Counseling helps students cope with pandemic trauma at Indianapolis summer program

A sixth grade boy listens to a lecture, wearing a black mask and dark-colored shirt. He has a red composition notebook in front of him on the desk, and two other students sit behind him.
A sixth grader listens to a group counseling lesson June 17 during the first week of the Horizons summer program in Indianapolis. The class learned about how the brain responds to stressful situations, and how coping mechanisms can help control reactions. (Carson TerBush / Chalkbeat)

“Have you ever felt out of control at school?” counseling intern Chloe Wilkerson asked a classroom full of restless fifth graders in Indianapolis last week.

Five students slowly raised their hands. 

“Everyone has,” Wilkerson said, encouraging the rest of the dozen students to join in as she held her own hand up. 

She advanced to the next slide in her presentation, a cartoon about the amygdala and the prefrontal cortex. The brain reacts to stress and anger, she explained — and through techniques like coping mechanisms, you can control how you respond.

Counseling intern Chloe Wilkerson presents a group counseling lecture about coping mechanisms at Horizons summer program in Indianapolis on June 17. Wilkerson talked about how the brain manages stress, and how coping mechanisms can help students control how they react. (Carson TerBush / Chalkbeat)

Wilkerson was leading one of the group counseling sessions provided weekly at Horizons at St. Richard’s Episcopal School, a summer program for students from low-income backgrounds that teaches breathing exercises and yoga along with math and reading. Families pay $25 for each prekindergarten through eighth grade student to attend for 5½ weeks.

Horizons aims to address disparities in learning for low-income students, mixing academics with fun activities like swimming and trips to the Children’s Museum. Horizons’ counselors also help students learn more effectively by addressing behavioral problems and encouraging social and emotional development for its 150 students, many of whom have experienced high levels of trauma.

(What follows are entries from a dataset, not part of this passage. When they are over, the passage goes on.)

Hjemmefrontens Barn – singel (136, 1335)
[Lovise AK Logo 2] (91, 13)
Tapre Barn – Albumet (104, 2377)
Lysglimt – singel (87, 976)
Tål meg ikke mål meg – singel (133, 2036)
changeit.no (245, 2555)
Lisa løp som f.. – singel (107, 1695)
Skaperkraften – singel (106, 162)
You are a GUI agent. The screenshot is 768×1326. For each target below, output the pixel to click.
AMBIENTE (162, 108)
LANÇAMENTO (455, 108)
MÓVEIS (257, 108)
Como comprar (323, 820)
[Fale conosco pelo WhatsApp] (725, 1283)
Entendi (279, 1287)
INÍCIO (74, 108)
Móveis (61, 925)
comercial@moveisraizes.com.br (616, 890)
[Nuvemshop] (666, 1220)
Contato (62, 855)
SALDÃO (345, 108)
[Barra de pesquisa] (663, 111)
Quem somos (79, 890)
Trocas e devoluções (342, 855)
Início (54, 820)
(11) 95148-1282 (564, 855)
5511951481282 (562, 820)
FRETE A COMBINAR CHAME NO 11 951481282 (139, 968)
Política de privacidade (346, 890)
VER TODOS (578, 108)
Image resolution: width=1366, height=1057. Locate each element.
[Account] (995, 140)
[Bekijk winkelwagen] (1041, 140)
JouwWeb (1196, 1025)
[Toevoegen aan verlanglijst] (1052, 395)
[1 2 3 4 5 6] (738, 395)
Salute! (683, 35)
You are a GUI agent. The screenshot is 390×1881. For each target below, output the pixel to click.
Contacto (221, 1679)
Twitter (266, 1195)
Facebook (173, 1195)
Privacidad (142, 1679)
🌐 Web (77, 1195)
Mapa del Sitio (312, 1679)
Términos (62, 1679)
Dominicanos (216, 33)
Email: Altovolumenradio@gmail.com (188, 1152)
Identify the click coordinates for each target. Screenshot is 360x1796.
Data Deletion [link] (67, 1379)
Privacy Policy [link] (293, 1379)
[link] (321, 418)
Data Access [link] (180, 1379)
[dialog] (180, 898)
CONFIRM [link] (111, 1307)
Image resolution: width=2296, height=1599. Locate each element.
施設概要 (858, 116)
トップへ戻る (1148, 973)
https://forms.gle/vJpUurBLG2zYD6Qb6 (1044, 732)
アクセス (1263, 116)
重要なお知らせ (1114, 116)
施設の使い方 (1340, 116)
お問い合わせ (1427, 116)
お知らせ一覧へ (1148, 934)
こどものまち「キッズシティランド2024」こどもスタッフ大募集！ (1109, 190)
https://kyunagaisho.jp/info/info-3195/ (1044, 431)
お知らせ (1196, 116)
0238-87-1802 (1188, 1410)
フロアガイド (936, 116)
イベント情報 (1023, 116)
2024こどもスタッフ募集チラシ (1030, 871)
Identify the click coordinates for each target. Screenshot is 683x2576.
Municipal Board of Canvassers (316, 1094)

After more than a year of school upended by the pandemic, program leaders say the counseling program is even more important this summer. 

Horizons counseling supervisor Jen Money-Brady said during the pandemic, she saw many students deploy coping skills they had learned previously at Horizons, such as recognizing when they need a break rather than getting angry.

But the pandemic so devastated low-income communities and families of color, who faced higher rates of job loss, food insecurity, sickness, and death, that small coping mechanisms can’t solve all the fallout for children. Money-Brady is concerned about the long-term effects of collective pandemic trauma on students.

“It’s not normal to lose this many people close to us, or to have so many people be sick and be worried about that,” Money-Brady said. “When I talk with students, there’s almost a numbness with knowing that someone has COVID and so many deaths that have come from it.”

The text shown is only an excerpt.